Risques et complications potentielles

Bien que l’avancement mandibulaire soit globalement considéré comme une intervention sûre, des risques et des complications potentielles existent :

  • Complications chirurgicales: Infection, saignement, lésion nerveuse (nerf alvéolaire inférieur), problèmes de consolidation osseuse (non-union, retard de consolidation).
  • Complications orthodontiques: Problèmes d’occlusion dentaire, besoin d’un traitement orthodontique post-opératoire.
  • Douleur et inconfort: Douleur post-opératoire, difficulté à manger, engourdissement.
  • Réapparition de l’AOS: L’AM n’est pas toujours curative et l’AOS peut réapparaître, spécialement en cas de prise de poids ou de facteurs de risque persistants.
Facteur Impact sur la réussite de l’AM
Degré d’avancement mandibulaire Un avancement suffisant est essentiel pour agrandir les voies aériennes
Morphologie des voies aériennes L’anatomie des voies aériennes influe sur l’efficacité de l’AM
Indice de masse corporelle (IMC) Un IMC élevé peut amoindrir l’efficacité de l’AM
Présence d’autres sites d’obstruction Obstruction nasale ou amygdalienne peuvent limiter le succès

Perspectives d’avenir

L’avancement mandibulaire poursuit son évolution grâce aux progrès technologiques et aux recherches cliniques. Les nouvelles technologies concourent à améliorer la justesse de l’intervention et à réduire les dangers de complications. Les recherches cliniques visent à mieux saisir les mécanismes de l’AOS et à désigner les patients qui sont les plus susceptibles de tirer profit de l’AM. Des études à long terme se penchent sur l’efficacité de l’avancement maxillo-mandibulaire pour l’AOS.

Progrès technologiques

Différents progrès technologiques prometteurs sont en cours d’élaboration :

  • Impression 3D de guides chirurgicaux personnalisés: L’impression 3D autorise la conception de guides chirurgicaux sur mesure, améliorant la précision et la prédictibilité de l’intervention.
  • Robotique chirurgicale: La robotique chirurgicale pourrait améliorer la justesse et la limitation des traumatismes.
  • Biomatériaux pour la régénération osseuse: L’emploi de biomatériaux pourrait encourager la régénération osseuse et améliorer la consolidation.

Recherche clinique

La recherche clinique continue de jouer un rôle majeur dans l’amélioration de l’avancement mandibulaire. Des études sur le long terme concernant l’efficacité et la stabilité de l’AM sont nécessaires pour estimer les résultats sur le long terme de l’intervention.

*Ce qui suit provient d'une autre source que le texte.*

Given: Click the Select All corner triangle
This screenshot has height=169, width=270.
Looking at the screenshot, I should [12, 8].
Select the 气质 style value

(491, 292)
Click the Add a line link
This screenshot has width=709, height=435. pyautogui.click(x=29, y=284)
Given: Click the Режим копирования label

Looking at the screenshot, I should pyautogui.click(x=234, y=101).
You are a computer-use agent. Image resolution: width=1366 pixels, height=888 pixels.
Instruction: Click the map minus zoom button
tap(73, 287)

La désignation de biomarqueurs prédictifs de réussite pourrait autoriser une meilleure sélection des patients les plus susceptibles de tirer profit de l’AM.

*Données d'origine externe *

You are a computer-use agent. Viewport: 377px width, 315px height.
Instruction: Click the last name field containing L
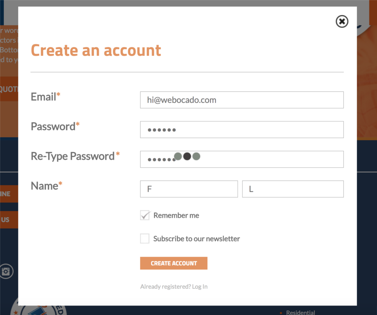coord(293,189)
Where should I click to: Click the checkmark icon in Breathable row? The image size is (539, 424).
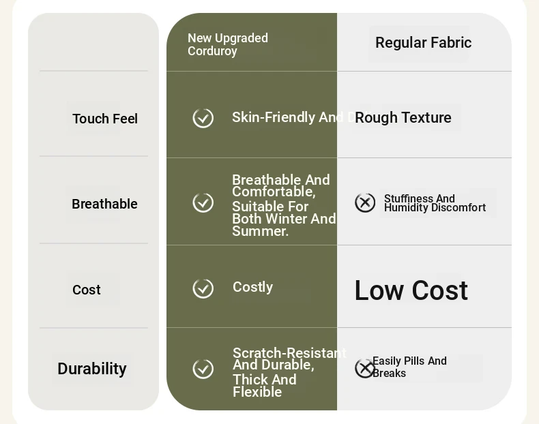pyautogui.click(x=203, y=202)
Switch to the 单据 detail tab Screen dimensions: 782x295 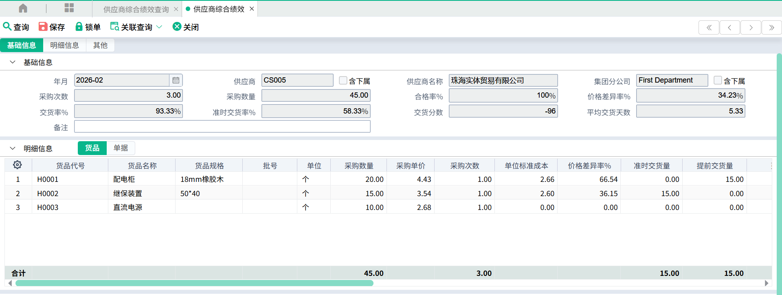click(x=121, y=148)
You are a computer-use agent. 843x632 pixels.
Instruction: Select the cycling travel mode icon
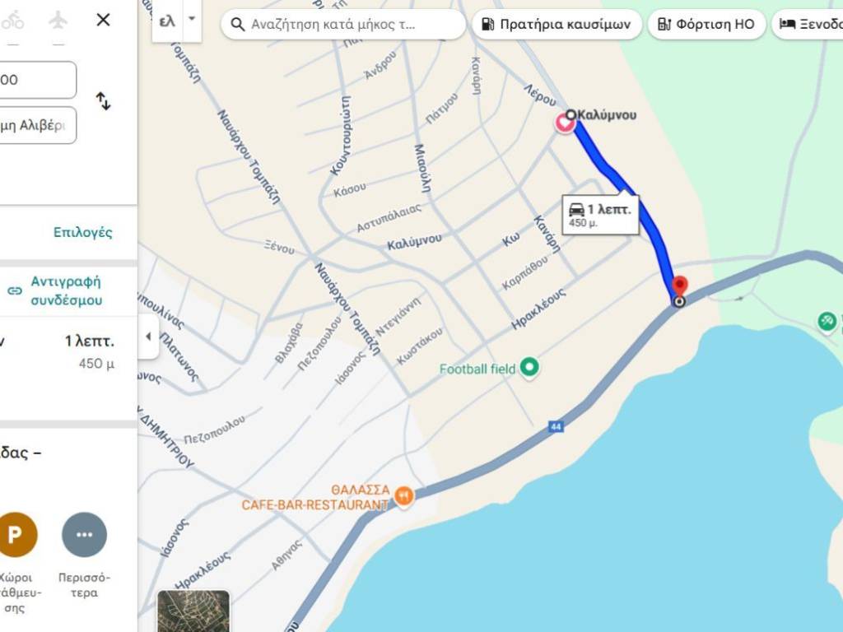coord(12,21)
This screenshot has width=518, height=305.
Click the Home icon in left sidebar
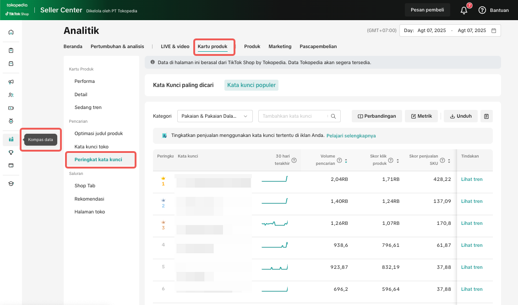click(x=11, y=32)
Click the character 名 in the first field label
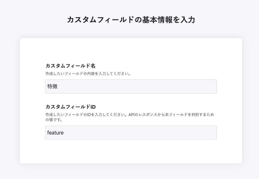 point(93,66)
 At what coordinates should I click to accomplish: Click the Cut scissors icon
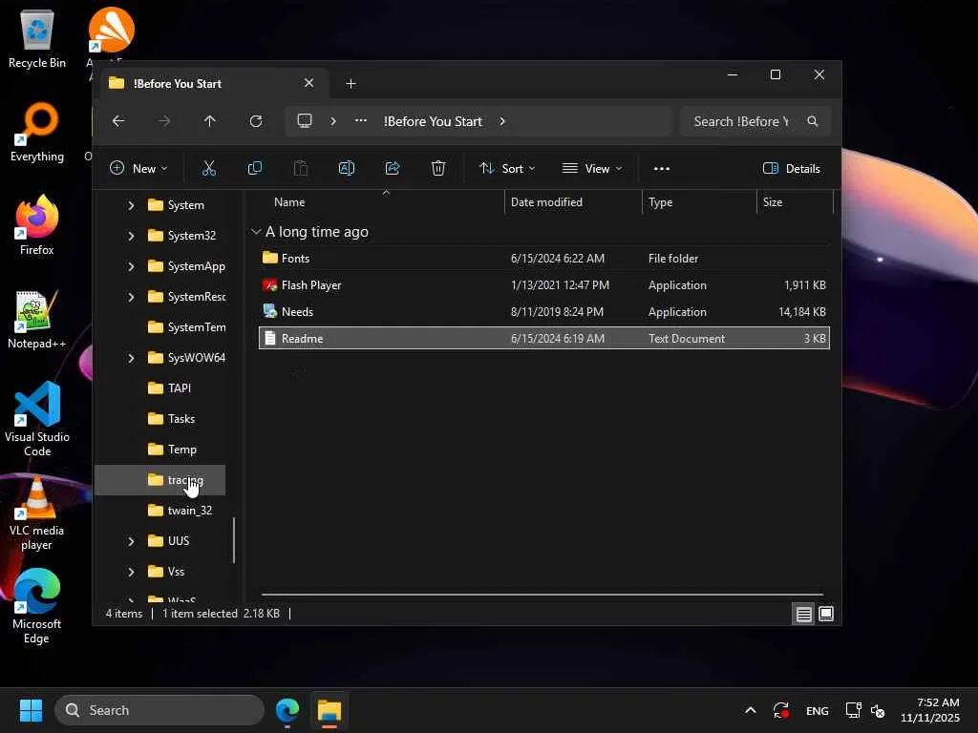point(209,168)
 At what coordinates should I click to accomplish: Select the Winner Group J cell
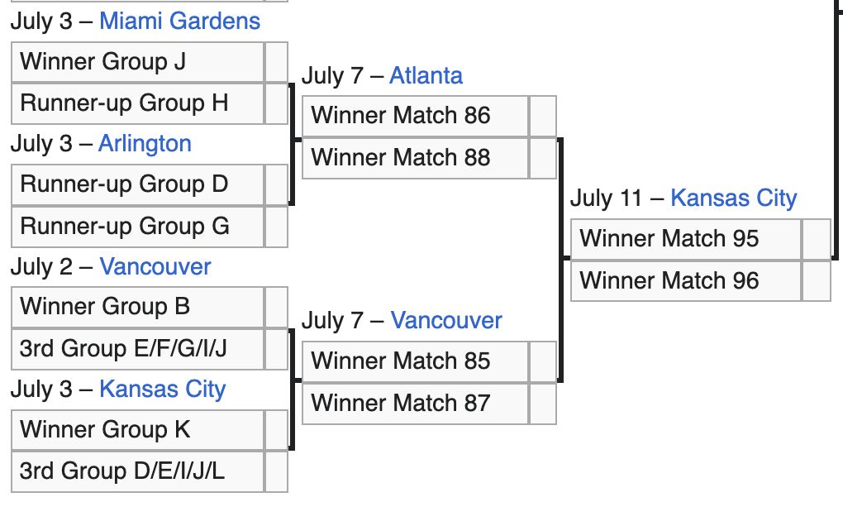click(138, 62)
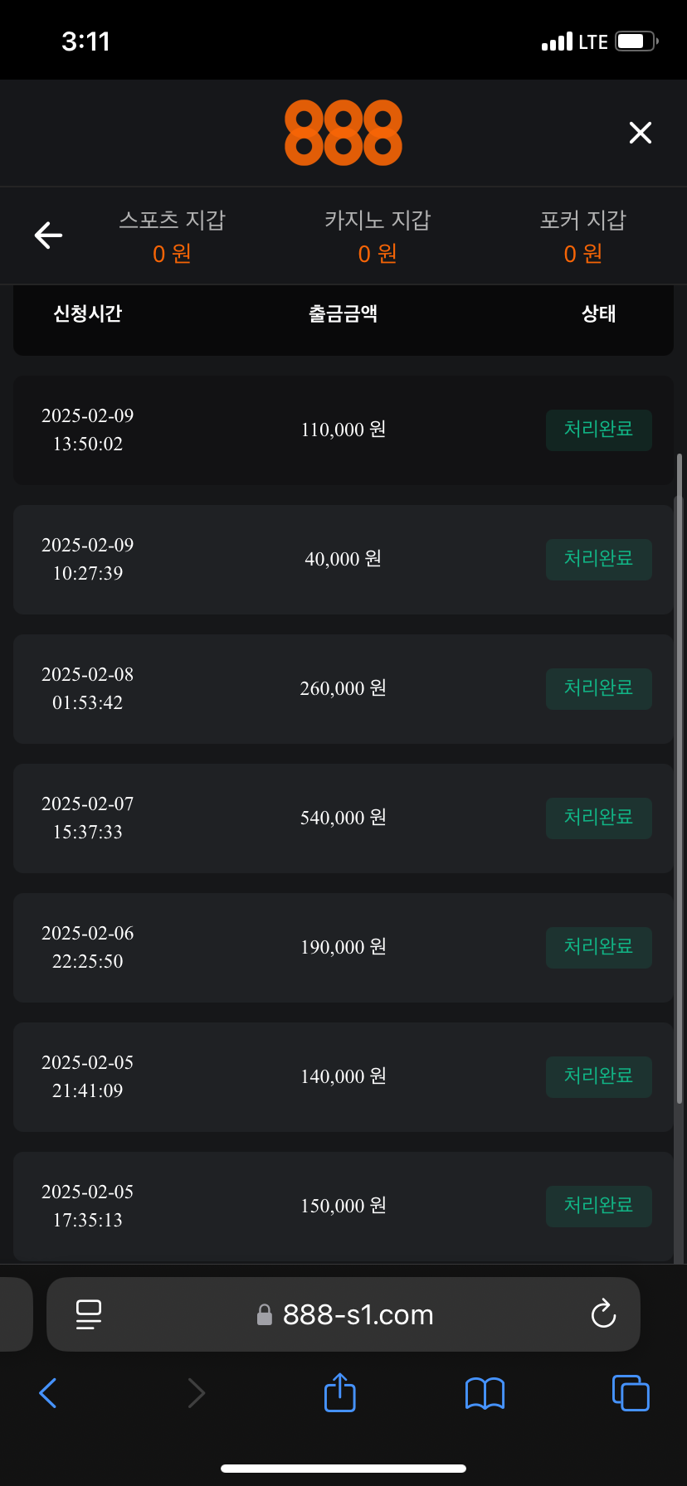Tap Safari's forward chevron

[x=196, y=1393]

En conclusion : une respiration améliorée grâce à l’avancement mandibulaire

L’avancement mandibulaire est une option chirurgicale viable pour prendre en charge l’apnée obstructive du sommeil, offrant une amélioration des voies aériennes et de la qualité de vie pour les patients désignés. Une estimation rigoureuse et personnalisée de chaque patient est fondamentale avant d’envisager l’AM, en tenant compte des avantages potentiels et des dangers encourus. Grâce aux progrès technologiques et à la recherche clinique en cours, l’avancement mandibulaire poursuit son évolution, offrant de nouvelles perspectives pour la prise en charge de l’AOS. Pour en savoir plus sur la chirurgie des mâchoires et l’avancement mandibulaire, consultez votre chirurgien ou un spécialiste des troubles du sommeil.